The British media says the claims against him go back as far as 2009 and as recently as this past March. The 55-year-old Evans has not been charged with any crime, and though he will not be chairing House of Commons debates this week, he has vowed he will not step down. He was interrogated over the weekend, and police searched his car and home. Though the accusers, said to both be in their 20s, have not been named, Evans says that the claims have been made by "two people who are well known to each other and until Saturday, I regarded as friends ... I cannot understand why they have been made, especially as I have continued to socialize with one as recently as last week."
The Telegraph adds that in 2009, Evans was reportedly accused of "inappropriate sexual behavior," and making an unwanted sexual advance on a man he'd been socializing with in a bar, but the incident was dismissed with some "friendly advice" and "not reported to police by either the Conservatives or the complainant." In an interview in 2010, Evans acknowledged that he is gay, saying he was "tired of living a lie." The local police insist that they are committed to investigating sexual offenses sensitively but robustly, recognizing the impact that these types of crimes have on victims." No distinction made for alleged victims based on their gender. Just a commitment to investigate, regardless of who makes the claim.
And that's important. It's important for young men like LGBT activist and writer Andrew Lawless, who, in a frank, brave piece for the Advocate Monday, shared his experience of being assaulted in his high school. "A bad feeling overwhelmed me when I entered the bathroom," he writes. "That feeling was only confirmed when I heard someone say, 'Hey faggot.'" Lawless says that two male students then pushed him into a stall, where he then experienced a sexual assault. Though he praises the support of his school, friends and family, he writes he is "still unable" to identify his attackers, and that "there is a constant fear in my head."

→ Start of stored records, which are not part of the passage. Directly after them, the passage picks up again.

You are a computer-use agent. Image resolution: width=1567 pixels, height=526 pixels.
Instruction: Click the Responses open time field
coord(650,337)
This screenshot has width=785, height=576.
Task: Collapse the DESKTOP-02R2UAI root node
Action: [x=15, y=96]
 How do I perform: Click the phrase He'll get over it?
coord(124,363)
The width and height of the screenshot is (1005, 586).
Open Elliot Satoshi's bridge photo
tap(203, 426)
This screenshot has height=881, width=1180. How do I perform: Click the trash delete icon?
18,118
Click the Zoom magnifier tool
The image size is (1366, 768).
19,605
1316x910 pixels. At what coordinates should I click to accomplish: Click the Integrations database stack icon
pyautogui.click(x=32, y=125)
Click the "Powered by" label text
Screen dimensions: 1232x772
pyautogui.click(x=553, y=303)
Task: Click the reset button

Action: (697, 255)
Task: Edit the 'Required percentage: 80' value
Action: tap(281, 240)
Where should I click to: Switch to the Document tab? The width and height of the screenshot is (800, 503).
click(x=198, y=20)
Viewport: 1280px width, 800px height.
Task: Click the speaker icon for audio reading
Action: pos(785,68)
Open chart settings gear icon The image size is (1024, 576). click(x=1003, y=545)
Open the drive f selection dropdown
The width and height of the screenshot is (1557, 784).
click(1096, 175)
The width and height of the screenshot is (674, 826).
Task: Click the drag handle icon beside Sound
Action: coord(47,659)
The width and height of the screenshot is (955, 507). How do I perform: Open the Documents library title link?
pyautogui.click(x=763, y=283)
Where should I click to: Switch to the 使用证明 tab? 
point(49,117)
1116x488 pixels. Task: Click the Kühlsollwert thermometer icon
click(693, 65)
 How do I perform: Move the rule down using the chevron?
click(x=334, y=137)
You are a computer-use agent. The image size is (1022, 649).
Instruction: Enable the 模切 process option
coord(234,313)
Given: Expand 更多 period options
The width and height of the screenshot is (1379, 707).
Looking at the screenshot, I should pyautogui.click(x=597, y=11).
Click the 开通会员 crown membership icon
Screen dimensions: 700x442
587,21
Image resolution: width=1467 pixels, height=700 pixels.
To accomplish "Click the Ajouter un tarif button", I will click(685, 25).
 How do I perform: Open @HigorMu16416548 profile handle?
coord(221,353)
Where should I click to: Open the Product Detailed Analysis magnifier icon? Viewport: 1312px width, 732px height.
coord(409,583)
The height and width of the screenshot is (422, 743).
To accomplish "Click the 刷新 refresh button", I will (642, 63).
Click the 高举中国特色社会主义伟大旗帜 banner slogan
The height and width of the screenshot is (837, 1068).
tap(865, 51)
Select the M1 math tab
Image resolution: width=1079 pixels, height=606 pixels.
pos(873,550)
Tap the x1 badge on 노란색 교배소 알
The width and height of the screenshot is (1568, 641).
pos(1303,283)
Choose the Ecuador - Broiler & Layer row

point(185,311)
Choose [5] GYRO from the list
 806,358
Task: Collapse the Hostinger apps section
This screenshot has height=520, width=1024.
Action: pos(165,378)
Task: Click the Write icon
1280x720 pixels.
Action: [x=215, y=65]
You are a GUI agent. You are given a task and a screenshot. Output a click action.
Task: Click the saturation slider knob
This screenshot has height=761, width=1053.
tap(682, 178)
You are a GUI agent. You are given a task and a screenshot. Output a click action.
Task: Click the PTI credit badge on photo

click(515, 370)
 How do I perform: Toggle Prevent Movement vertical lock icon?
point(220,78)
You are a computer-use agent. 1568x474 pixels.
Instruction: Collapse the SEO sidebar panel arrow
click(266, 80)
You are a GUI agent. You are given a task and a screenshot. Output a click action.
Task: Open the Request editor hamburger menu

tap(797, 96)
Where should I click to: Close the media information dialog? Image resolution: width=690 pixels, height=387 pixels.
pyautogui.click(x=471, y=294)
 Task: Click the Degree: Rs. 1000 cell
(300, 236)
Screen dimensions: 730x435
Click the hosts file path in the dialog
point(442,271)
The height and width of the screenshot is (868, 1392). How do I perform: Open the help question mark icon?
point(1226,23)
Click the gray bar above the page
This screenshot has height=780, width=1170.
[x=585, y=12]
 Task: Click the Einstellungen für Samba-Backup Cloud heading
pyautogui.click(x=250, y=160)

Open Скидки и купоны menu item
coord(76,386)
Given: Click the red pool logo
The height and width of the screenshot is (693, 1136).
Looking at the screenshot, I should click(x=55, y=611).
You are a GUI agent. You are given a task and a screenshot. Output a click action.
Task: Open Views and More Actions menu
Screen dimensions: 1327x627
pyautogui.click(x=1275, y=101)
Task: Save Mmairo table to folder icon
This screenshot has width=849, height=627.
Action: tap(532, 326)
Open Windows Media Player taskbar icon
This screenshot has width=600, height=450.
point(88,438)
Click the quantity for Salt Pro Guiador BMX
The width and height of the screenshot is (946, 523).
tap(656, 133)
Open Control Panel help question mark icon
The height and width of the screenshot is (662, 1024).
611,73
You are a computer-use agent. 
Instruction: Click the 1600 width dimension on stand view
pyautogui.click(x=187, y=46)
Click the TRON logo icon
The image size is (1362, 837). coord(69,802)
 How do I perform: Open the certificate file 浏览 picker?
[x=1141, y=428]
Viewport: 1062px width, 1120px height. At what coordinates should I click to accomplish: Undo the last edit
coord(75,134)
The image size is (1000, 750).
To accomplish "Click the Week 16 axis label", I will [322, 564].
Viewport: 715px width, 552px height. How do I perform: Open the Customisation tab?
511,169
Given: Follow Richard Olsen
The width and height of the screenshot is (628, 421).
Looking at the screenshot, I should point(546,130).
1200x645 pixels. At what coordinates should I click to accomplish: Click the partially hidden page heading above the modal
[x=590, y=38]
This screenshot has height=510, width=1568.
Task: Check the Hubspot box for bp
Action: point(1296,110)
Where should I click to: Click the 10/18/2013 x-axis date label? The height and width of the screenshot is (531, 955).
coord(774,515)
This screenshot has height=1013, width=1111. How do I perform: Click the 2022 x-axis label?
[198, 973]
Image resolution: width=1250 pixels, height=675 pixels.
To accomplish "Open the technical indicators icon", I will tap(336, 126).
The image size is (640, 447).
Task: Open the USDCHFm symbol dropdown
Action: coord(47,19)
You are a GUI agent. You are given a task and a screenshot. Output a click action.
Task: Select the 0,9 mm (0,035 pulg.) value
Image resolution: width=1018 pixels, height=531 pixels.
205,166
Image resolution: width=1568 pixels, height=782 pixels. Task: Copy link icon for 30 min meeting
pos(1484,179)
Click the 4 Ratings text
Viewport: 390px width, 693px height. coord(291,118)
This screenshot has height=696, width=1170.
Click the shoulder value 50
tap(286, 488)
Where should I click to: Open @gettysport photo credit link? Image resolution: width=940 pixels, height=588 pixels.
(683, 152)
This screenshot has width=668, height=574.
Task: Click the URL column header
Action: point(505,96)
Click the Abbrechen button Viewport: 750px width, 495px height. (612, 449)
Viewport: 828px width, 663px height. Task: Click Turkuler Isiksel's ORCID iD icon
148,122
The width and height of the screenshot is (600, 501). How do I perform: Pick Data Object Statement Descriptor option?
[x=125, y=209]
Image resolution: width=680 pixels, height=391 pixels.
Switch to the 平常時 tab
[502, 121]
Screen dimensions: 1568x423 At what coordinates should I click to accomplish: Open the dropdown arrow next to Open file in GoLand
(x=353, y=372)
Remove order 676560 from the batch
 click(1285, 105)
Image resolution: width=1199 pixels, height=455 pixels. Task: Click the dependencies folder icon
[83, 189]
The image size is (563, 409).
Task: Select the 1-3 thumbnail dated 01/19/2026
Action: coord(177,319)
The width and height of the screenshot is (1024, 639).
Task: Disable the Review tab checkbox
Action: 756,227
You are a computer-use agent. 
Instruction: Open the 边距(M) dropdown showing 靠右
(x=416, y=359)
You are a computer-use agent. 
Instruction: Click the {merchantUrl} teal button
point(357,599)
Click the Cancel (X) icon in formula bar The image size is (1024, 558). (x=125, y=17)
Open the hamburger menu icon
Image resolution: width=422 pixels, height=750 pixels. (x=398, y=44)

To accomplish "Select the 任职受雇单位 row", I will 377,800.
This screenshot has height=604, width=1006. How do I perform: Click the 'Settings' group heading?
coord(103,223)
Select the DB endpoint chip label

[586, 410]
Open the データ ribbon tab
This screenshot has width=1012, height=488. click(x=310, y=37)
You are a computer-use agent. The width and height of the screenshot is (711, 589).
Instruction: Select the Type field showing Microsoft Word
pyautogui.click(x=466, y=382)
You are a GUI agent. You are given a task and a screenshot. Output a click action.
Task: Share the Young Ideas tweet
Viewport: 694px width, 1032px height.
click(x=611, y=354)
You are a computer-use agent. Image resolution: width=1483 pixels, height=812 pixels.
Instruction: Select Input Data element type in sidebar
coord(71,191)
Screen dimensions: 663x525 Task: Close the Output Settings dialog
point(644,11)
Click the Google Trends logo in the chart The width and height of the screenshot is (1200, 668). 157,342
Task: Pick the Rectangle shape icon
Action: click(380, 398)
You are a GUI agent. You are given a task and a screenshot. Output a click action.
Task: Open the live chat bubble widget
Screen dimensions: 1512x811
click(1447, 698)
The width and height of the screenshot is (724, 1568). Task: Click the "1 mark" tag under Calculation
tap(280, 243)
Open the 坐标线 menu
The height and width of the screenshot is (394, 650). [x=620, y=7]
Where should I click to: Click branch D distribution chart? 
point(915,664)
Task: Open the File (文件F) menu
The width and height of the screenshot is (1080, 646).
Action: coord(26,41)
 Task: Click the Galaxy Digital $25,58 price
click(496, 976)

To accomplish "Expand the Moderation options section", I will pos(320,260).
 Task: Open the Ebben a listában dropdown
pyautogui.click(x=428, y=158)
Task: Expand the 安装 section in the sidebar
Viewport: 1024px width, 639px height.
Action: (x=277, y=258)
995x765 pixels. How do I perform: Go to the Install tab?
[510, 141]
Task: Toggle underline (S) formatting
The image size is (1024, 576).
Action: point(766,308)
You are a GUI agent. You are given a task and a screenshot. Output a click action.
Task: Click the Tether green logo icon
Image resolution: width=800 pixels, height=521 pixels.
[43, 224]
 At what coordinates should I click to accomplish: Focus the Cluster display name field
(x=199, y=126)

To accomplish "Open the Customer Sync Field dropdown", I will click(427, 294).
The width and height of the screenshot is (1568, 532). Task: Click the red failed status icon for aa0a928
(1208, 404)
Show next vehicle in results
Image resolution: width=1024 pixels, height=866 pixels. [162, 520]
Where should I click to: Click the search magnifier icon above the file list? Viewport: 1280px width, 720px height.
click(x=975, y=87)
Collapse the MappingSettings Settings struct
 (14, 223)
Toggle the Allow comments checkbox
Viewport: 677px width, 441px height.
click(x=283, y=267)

Male rape is too often dismissed as something that's either beyond the realm of imagination or worse, something to joke about. A man who is sexually assaulted by a woman is the object of ridicule. A convicted sexual abuser is the target of gags about the comeuppance he'll get in prison – where an estimated 200,000 men are raped every year. Men are raped in the military. They're raped by partners and they're raped by strangers; they're assaulted by women and they're assaulted by men. That's why we need law enforcement that is sensitive and serious. And we need to keep talking about it, working to create a culture of support that doesn't shame or blame survivors, whatever their gender.